What is Government doing?
South Africa’s Climate Change Response Policy will embody Government’s commitment to:
- a fair contribution to stabilising global greenhouse gas concentrations in the atmosphere
- protecting the country and its people from the impacts of unavoidable climate change
- presenting government’s vision for an effective climate change response and the long-term transition to a climate-resilient and low-carbon economy and society
- a vision based on government’s commitment to sustainable development and a better life for all.
A climate-resilient, low-carbon economy and society must:
- build up resilience to resist the effects of climate change
- reduce greenhouse gases.
In the long-term, the goal is to transform the economy by shifting from an energy-intensive path to a climate-friendly path as part of a pro-growth, pro-development and pro-jobs strategy.
What can I do about
We can’t stop climate change on our own, but all of us can make a contribution by changing the way we live. We can all play a part in lessening human impact on climate and reversing the effects of climate change:
Plant indigenous trees
- trees absorb carbon dioxide from the air and use it as their energy source, producing oxygen for us to breathe.
- recycling plastic, glass and paper products.

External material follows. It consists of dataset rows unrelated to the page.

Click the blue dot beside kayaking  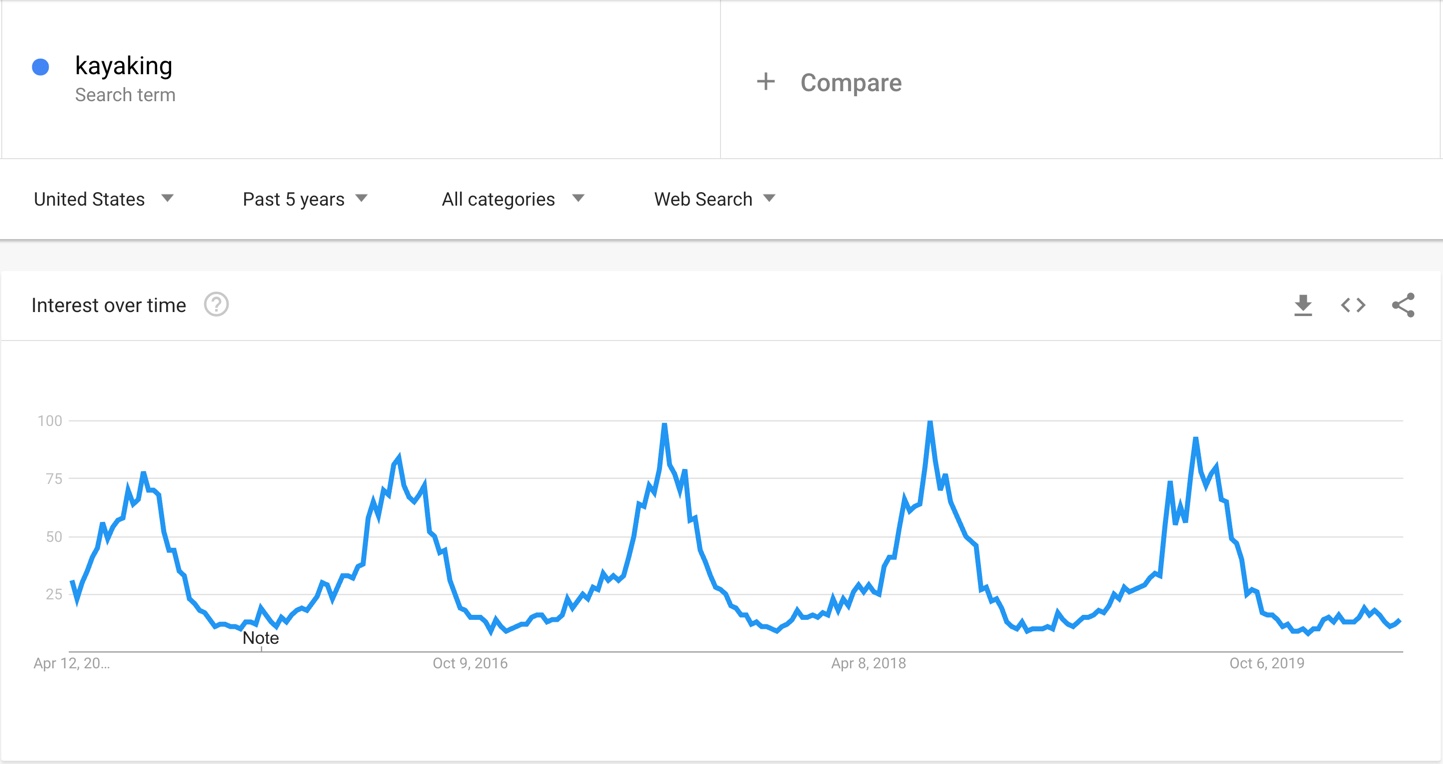click(x=41, y=67)
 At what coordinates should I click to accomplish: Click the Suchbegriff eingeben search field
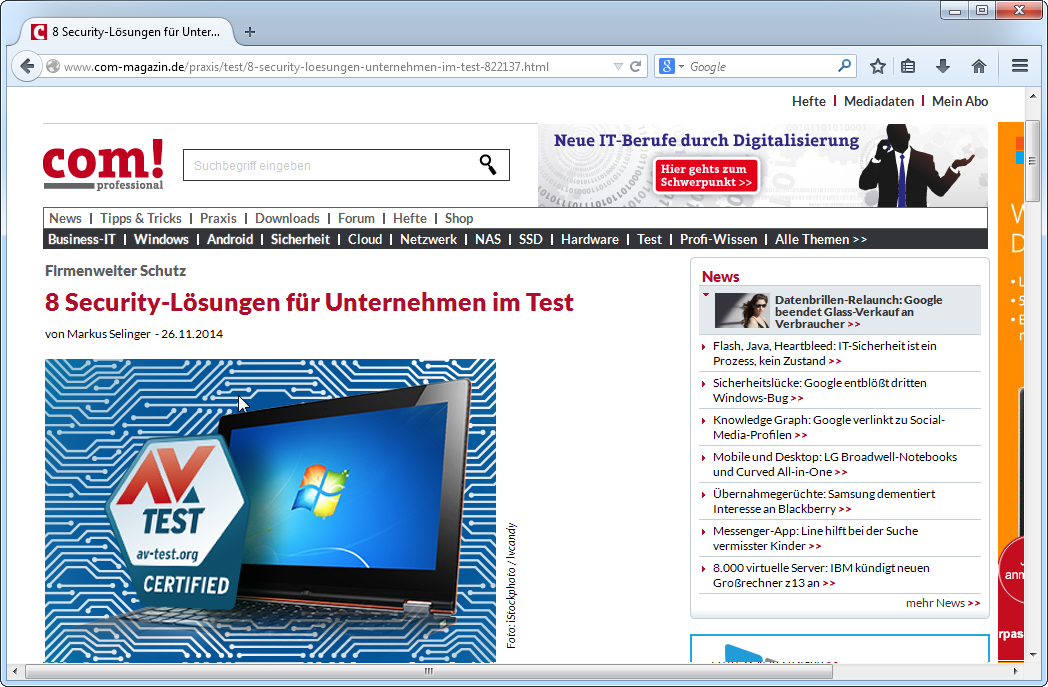point(325,165)
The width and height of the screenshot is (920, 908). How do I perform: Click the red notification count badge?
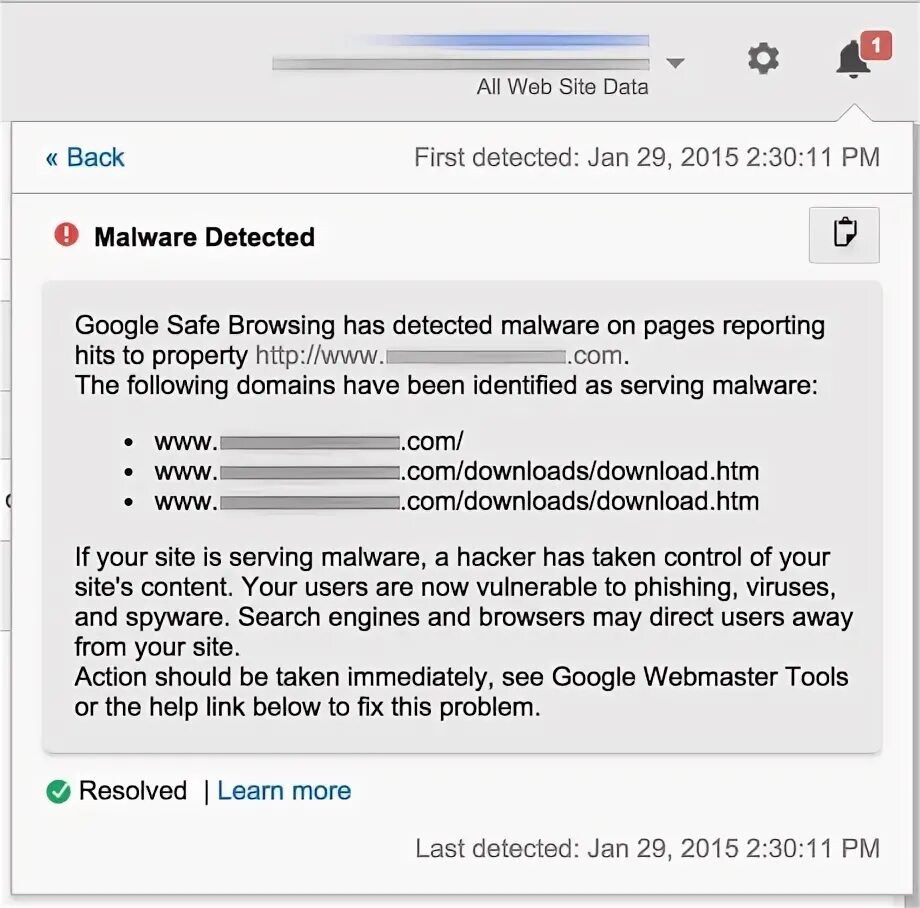pyautogui.click(x=875, y=45)
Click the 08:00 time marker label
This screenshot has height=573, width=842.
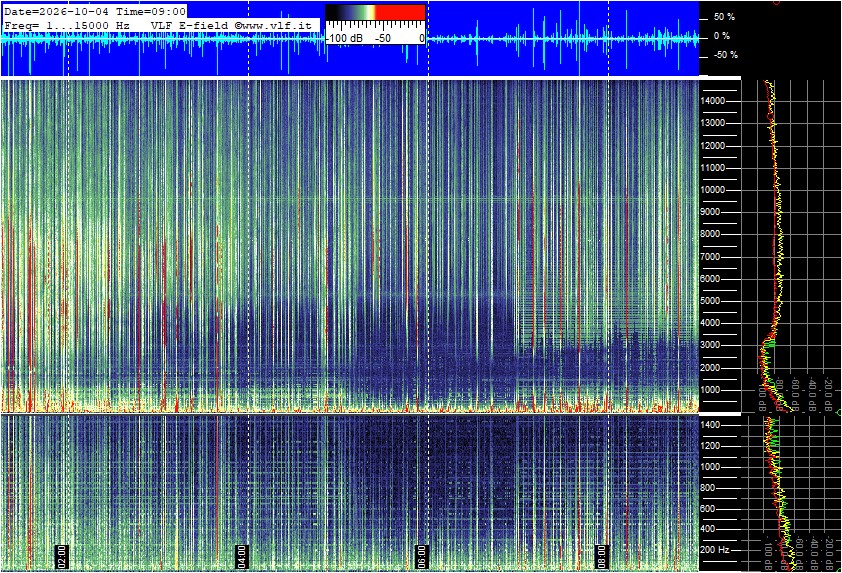click(601, 557)
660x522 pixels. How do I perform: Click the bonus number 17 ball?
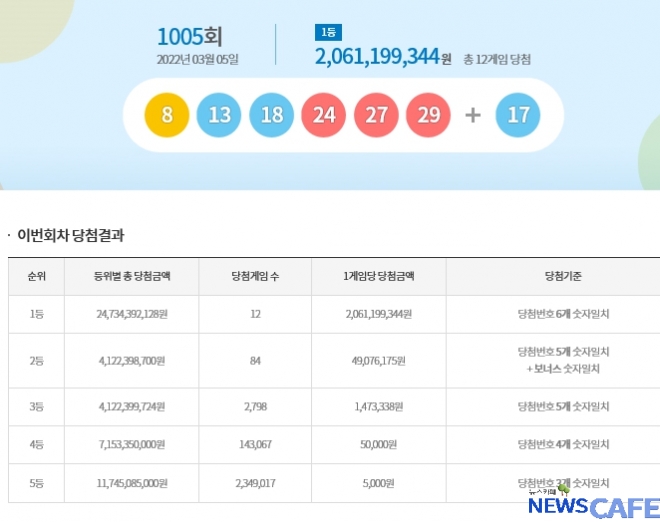point(518,115)

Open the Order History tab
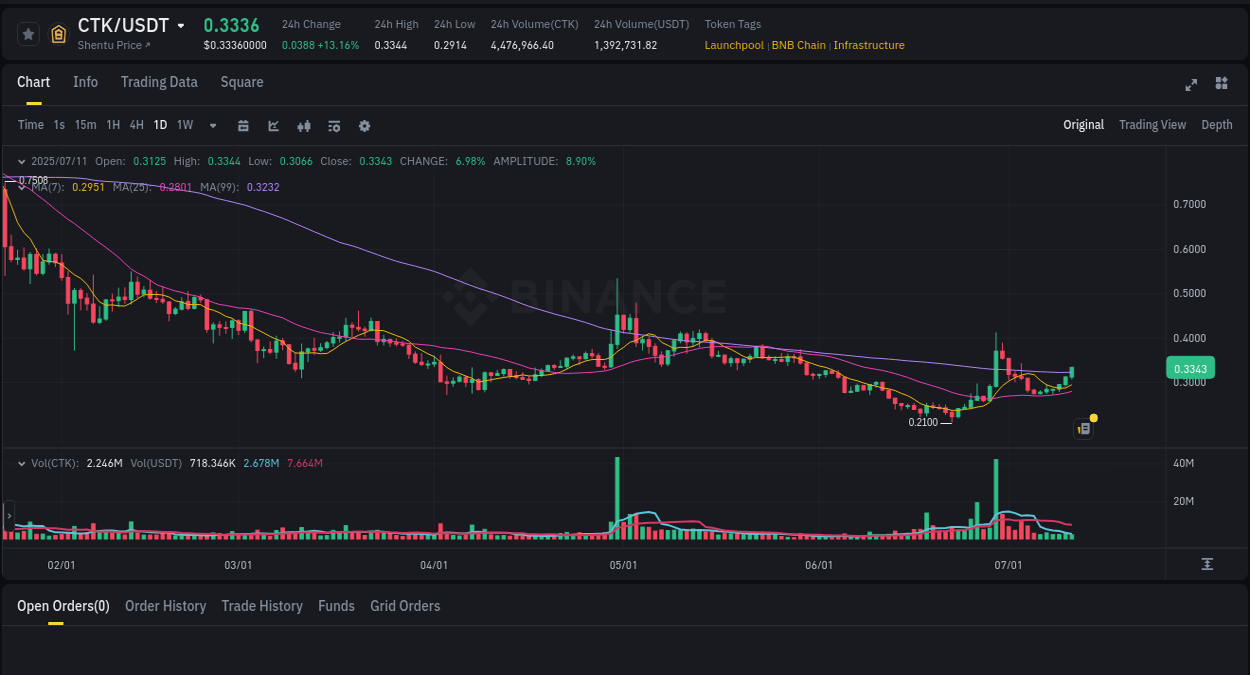(x=165, y=605)
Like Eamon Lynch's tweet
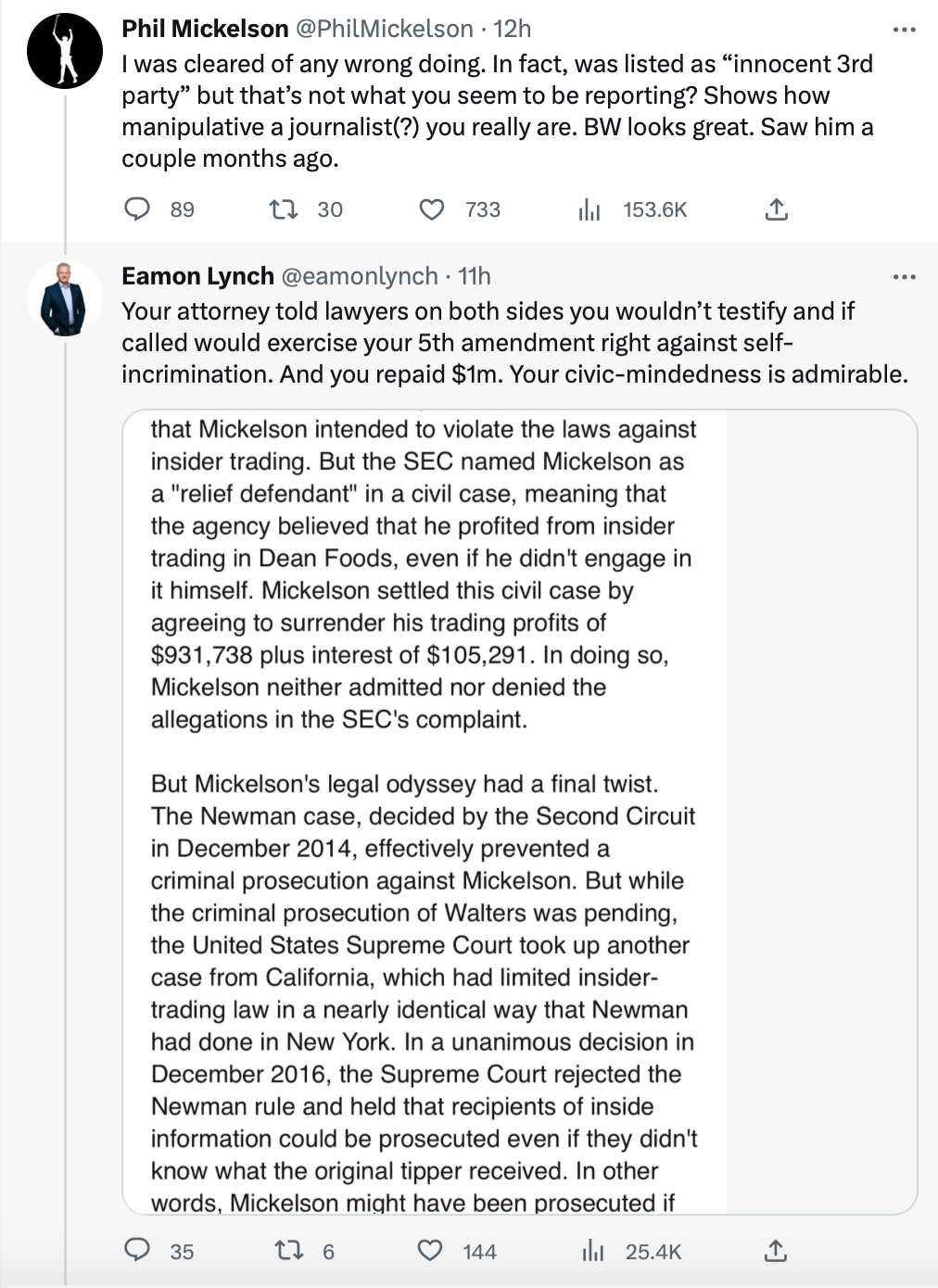 (x=430, y=1251)
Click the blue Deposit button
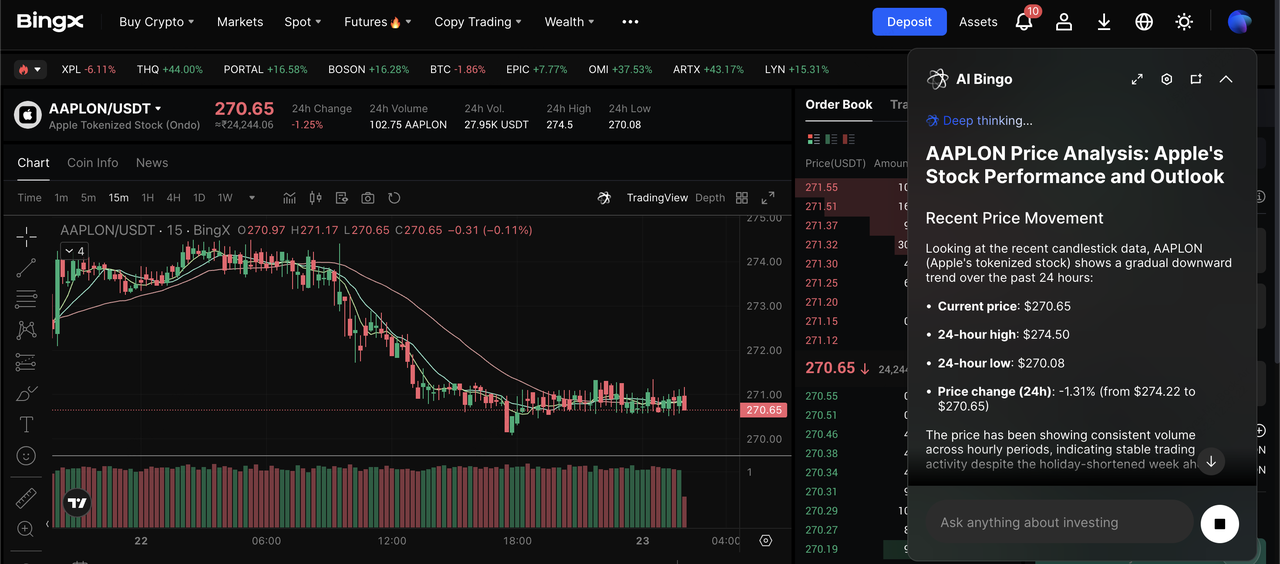 [909, 22]
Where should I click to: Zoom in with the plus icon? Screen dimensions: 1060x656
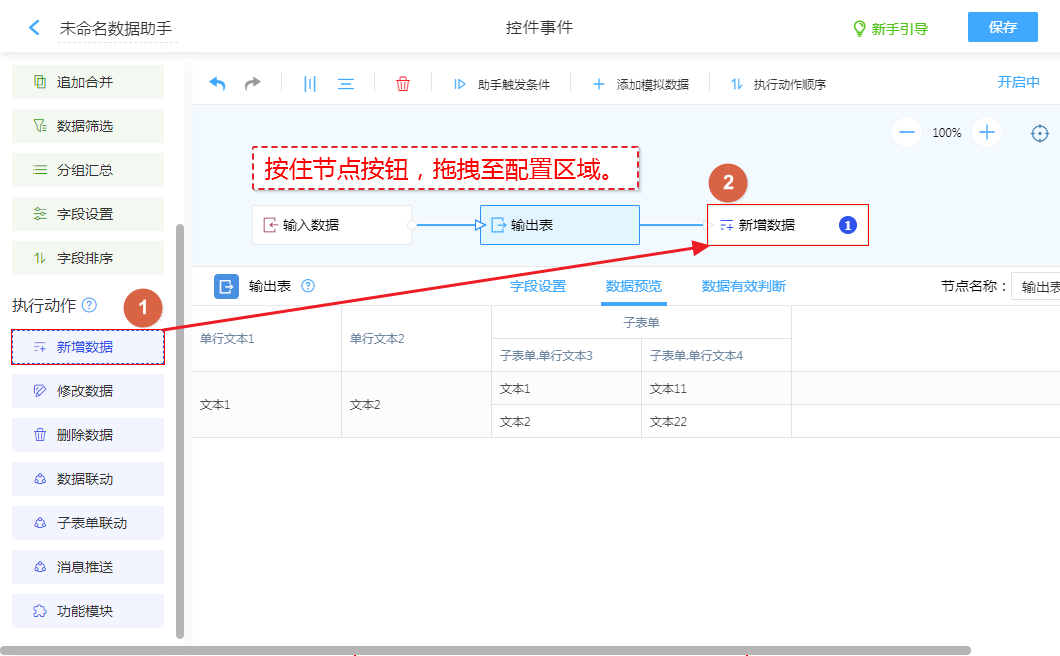[987, 132]
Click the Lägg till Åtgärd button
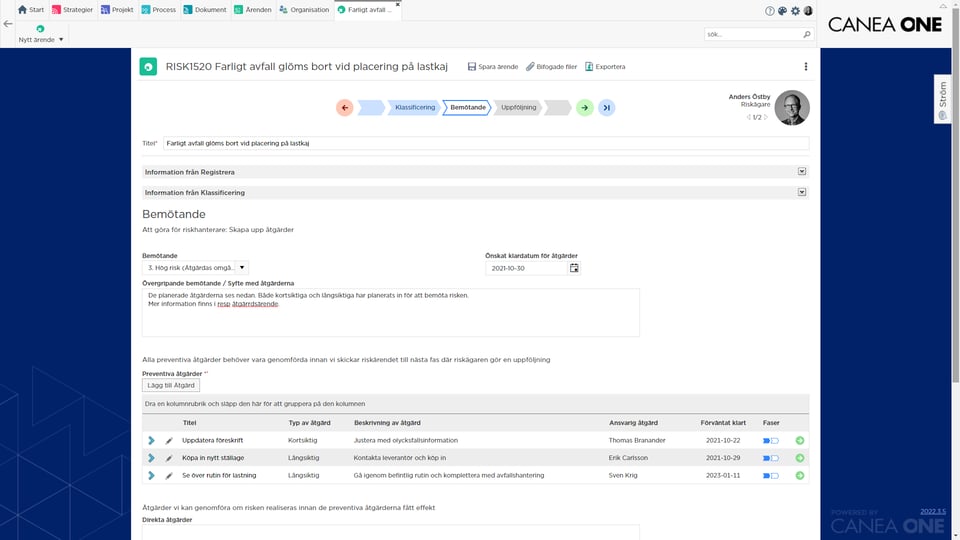The image size is (960, 540). pos(171,385)
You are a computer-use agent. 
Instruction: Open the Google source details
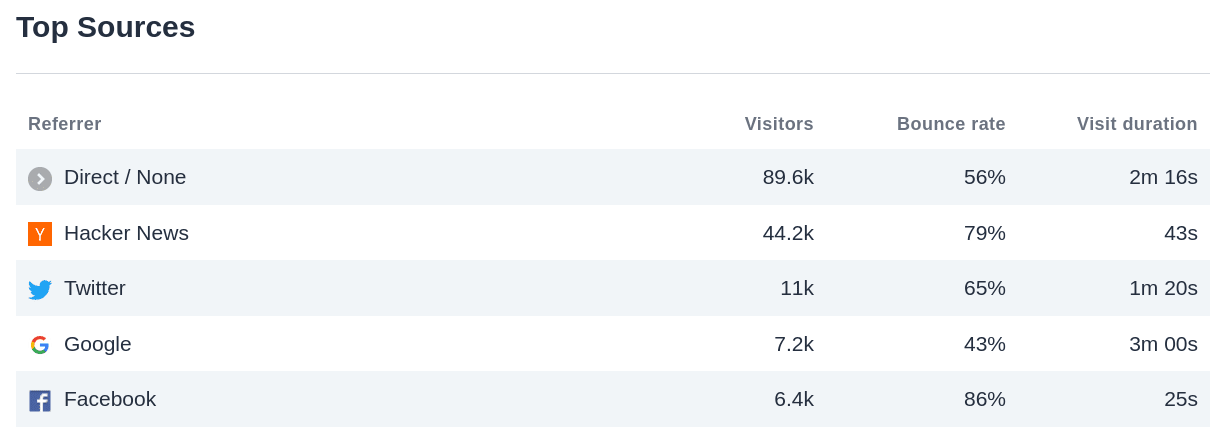coord(98,344)
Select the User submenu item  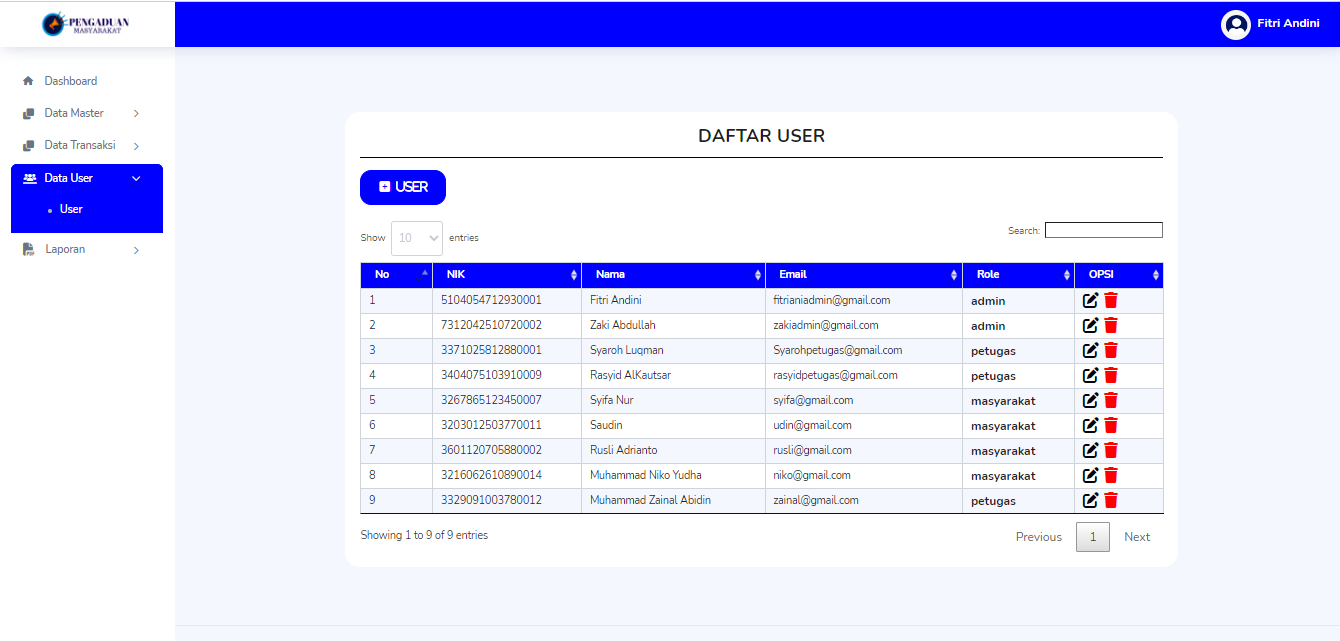(71, 209)
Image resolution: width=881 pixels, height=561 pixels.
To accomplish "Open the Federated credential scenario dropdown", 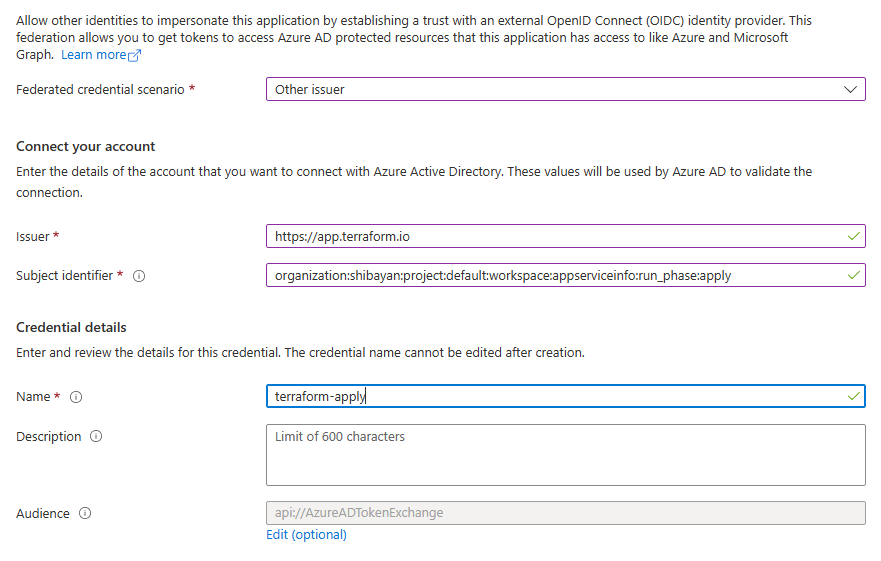I will (566, 89).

Recycling paper saves trees and reduces the energy used in paper manufacturing.
- don’t use more water than you really need
- don’t let water run while shaving, brushing teeth or washing vegetables,
- fix leaking taps
- shower rather than bath.
There are many ways to save energy in our daily lives. The following is a short list of things we can do.
- unplug or turn off all electronic equipment when not in use, including lights, TVs, heaters, fans and kitchen appliances
- select the most energy-efficient appliances.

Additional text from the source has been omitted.